### Aim
Copy every line of the material below that contains the string "height" with the same capitalization.
— Start The records —
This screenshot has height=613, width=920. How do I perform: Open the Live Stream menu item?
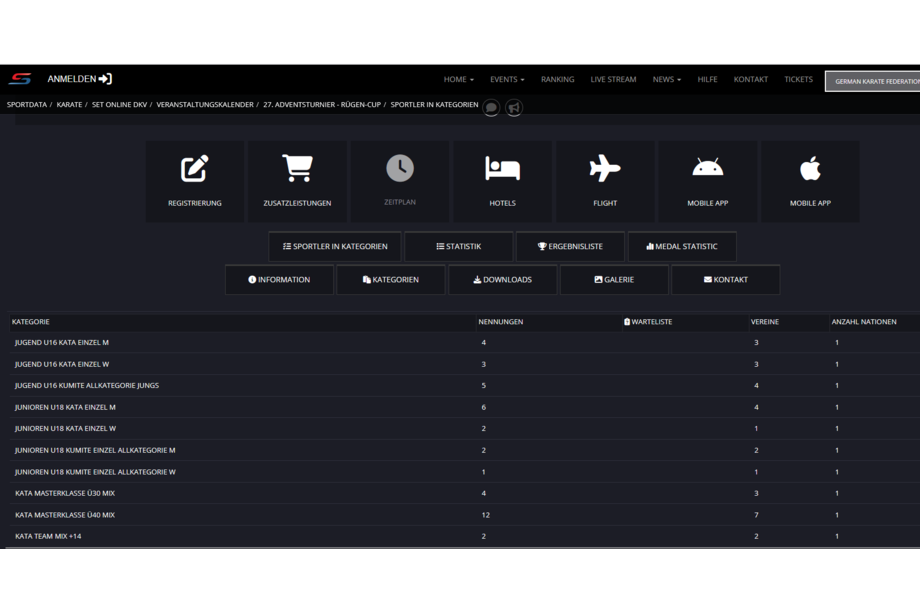click(x=613, y=79)

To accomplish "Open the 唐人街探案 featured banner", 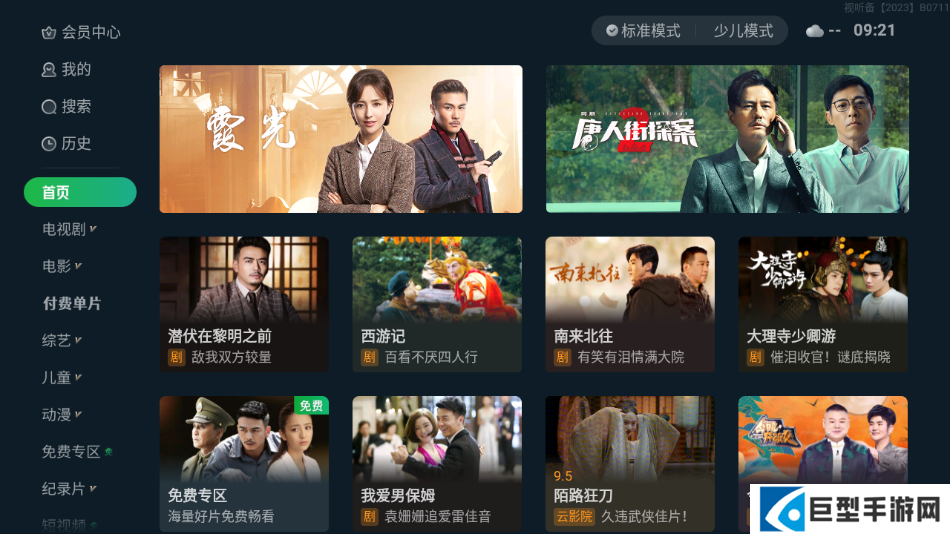I will pyautogui.click(x=727, y=139).
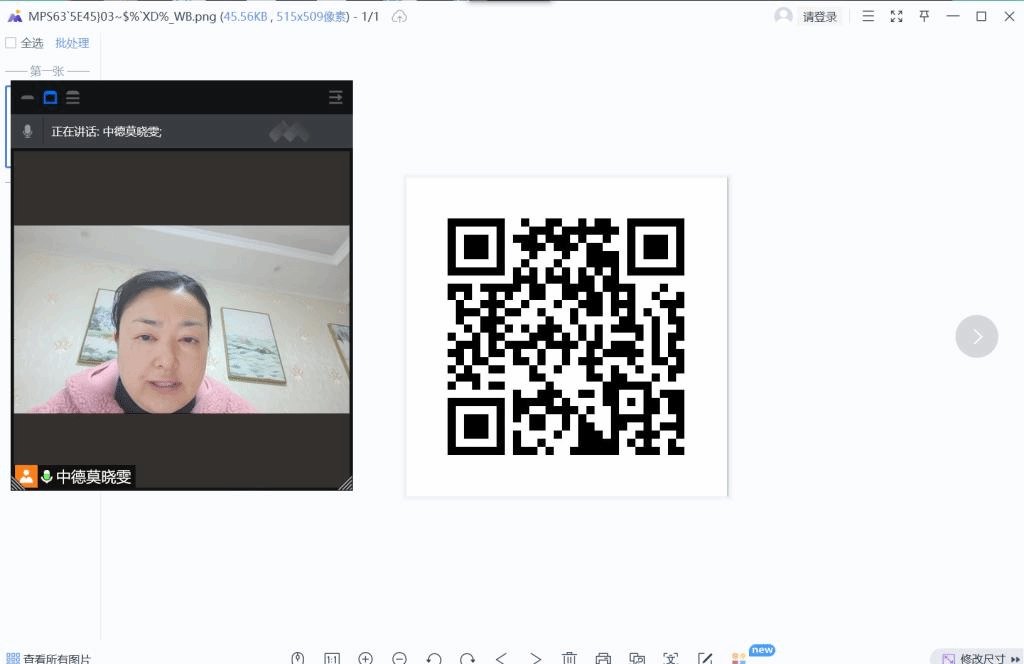Screen dimensions: 1024x664
Task: Expand the meeting panel side menu
Action: coord(336,98)
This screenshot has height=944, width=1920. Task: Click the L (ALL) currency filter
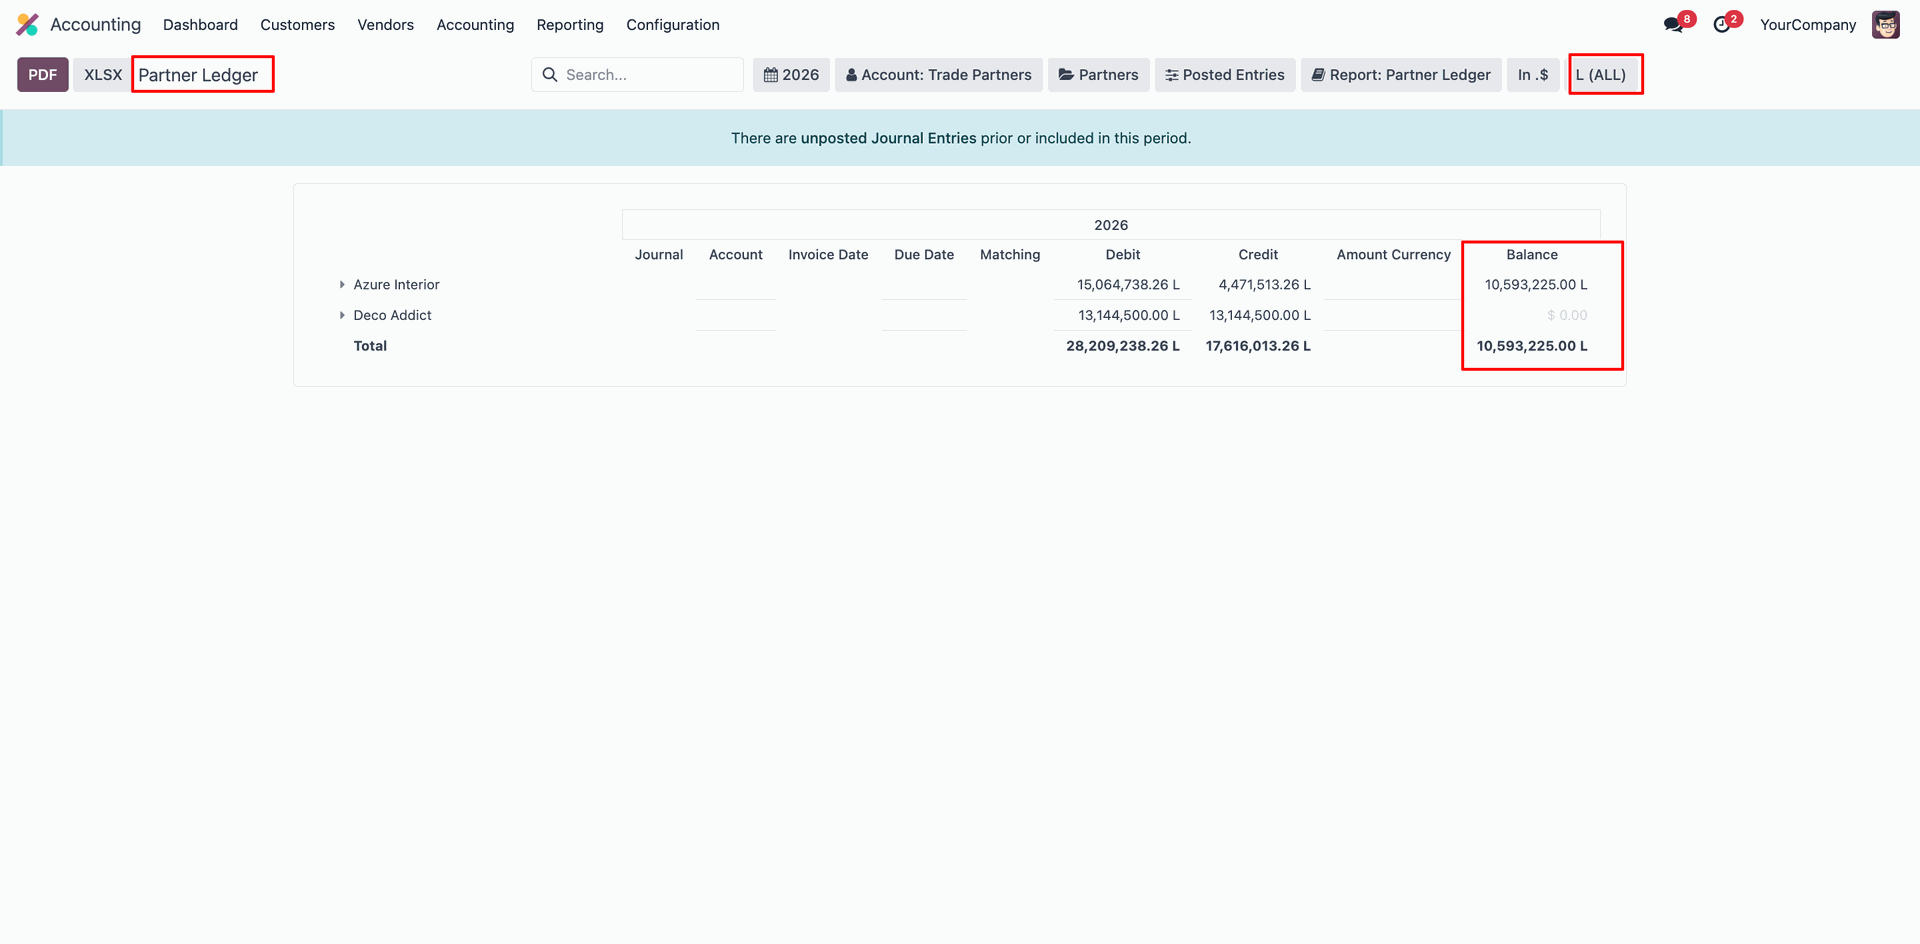click(1604, 75)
— End The records —
### Worked answer
This screenshot has height=613, width=920. How do I perform: Open the Live Stream menu item?
This screenshot has height=944, width=1920. Task: Click the L (ALL) currency filter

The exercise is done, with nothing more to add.